Clinical and genetic features of IL12Rβ1 deficiency: Single center experience of 18 patients


TAN Ç., ÇAĞDAŞ AYVAZ D. N., Metin A., Keskin Ö., Tezcan İ., Sanal Ö.

Turkish Journal of Pediatrics, cilt.58, sa.4, ss.356-361, 2016 (SCI-Expanded) identifier identifier

  • Yayın Türü: Makale / Tam Makale
  • Cilt numarası: 58 Sayı: 4
  • Basım Tarihi: 2016
  • Doi Numarası: 10.24953/turkjped.2016.04.002
  • Dergi Adı: Turkish Journal of Pediatrics
  • Derginin Tarandığı İndeksler: Science Citation Index Expanded (SCI-EXPANDED), Scopus, TR DİZİN (ULAKBİM)
  • Sayfa Sayıları: ss.356-361
  • Anahtar Kelimeler: BCG, IL-12Rβ1, IL-12Rβ1 deficiency, MSMD
  • Erciyes Üniversitesi Adresli: Hayır

Özet

Mendelian susceptibility to mycobacterial disease (MSMD) is characterized by infections with weakly virulent mycobacteria (BCG and environmental mycobacteria), M. tuberculosis, Salmonella, candida and some other intracellular microorganisms.
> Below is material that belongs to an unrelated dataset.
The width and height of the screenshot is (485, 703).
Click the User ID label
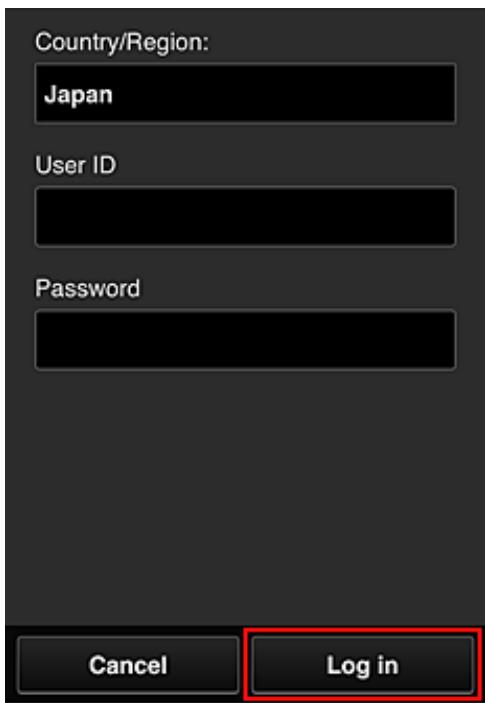pos(76,165)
Nine different genetic defects have been defined to cause MSMD and IL-12Rβ1 deficiency is the most common form. We present here the clinical and genetic features of 18 patients with IL12Rβ1 deficiency diagnosed by surface expression of IL-12Rβ1 and Sanger’s sequencing. Seventeen patients showed classical presentation (infections with BCG, salmonella and candida) while one patient experienced recurrent leishmaniasis. In all patients the percentage of activated lymphocytes with surface expression of IL12Rβ1 was <1% indicating that it is an effective method for the screening of these patients. Three recurrent mutations were responsible for 85% of our families. Prognosis was good in patients, in whom specific antimicrobial therapy was given before dissemination occurs, as well as prophylactic antimicrobial treatment when needed and IFN-γ therapy for severe infectious episodes.